Plaintiff asserts a state law claim of intentional infliction of emotional distress against all of the defendants in Count III. Under Missouri law, to establish a claim of intentional infliction of emotional distress: "(1) the defendant's conduct must be outrageous or extreme; (2) the defendant must act intentionally or recklessly; (3) there must be extreme emotional distress that results in bodily harm; (4) caused by the defendant's conduct; and (5) the conduct must be intended solely to cause extreme emotional distress to the victim."
Edwards first argues that he is protected from plaintiff's intentional infliction of emotional distress claim by official immunity. "Official immunity protects public officials from liability for alleged acts of ordinary negligence committed during the course of their official duties for the performance of discretionary acts."
Thus, Edwards' discretionary acts are protected by official immunity, unless the conduct was "willfully wrong or done with malice or corruption."
Plaintiff has presented no evidence that would allow a reasonable jury to infer that Edwards acted in bad faith or with malice in arresting him. Thus, the Court finds that Edwards is shielded by official immunity against plaintiff's state law claim of intentional infliction of emotional distress.
Furthermore, even if the Court were to find Edwards' actions in arresting plaintiff to be ministerial rather than discretionary, plaintiff has not presented sufficient evidence for a reasonable jury to find that these actions were extreme or outrageous, as required to establish a claim of intentional infliction of emotional distress under Missouri law.

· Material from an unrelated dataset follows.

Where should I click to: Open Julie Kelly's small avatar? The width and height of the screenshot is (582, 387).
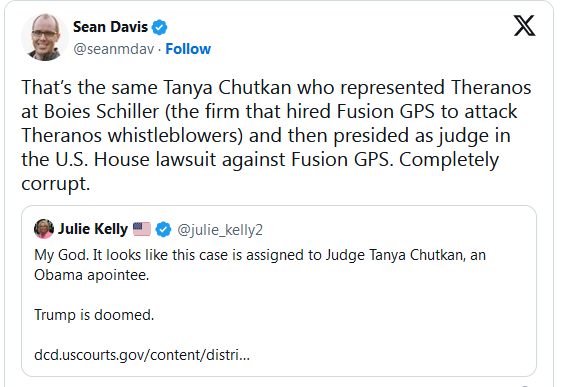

The facts underlying plaintiff's intentional infliction of emotional distress claim against Stewart and Davis are identical to those alleged and established in support of plaintiff's § 1983 deliberate indifference claim. However, Stewart and Davis have not moved for summary judgment on the claim of intentional infliction of emotional distress. Entry of summary judgment is appropriate only when there is no genuine dispute as to any material fact and the moving party is entitled to judgment as a matter of law. Fed. R. Civ. P. 56(a).

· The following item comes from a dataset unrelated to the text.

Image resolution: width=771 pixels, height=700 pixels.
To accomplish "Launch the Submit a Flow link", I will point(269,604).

Federal Rule of Civil Procedure 56(f)(2) provides that a district court may grant summary judgment on grounds not raised by a party, but only after giving notice and a reasonable time to respond.
In concluding that Stewart and Davis are entitled to summary judgment on plaintiff's deliberate indifference claim, the Court determined that no reasonable jury could find that defendants possessed a mental state akin to criminal recklessness in response to plaintiff's medical needs. Likewise, based on the undisputed evidence in the record, the Court is inclined to conclude that no reasonable jury would find that Davis and Stewart's conduct was outrageous or extreme or that they acted intentionally or recklessly to cause plaintiff extreme emotional distress.
In light of its analysis of the deliberate indifference claim, the Court is considering entry of summary judgment in favor of Stewart and Davis on plaintiff's intentional infliction of emotional distress claim. Before a final decision is made, plaintiff will be given the opportunity to object to the entry of summary judgment for defendants Davis and Edwards on Count III.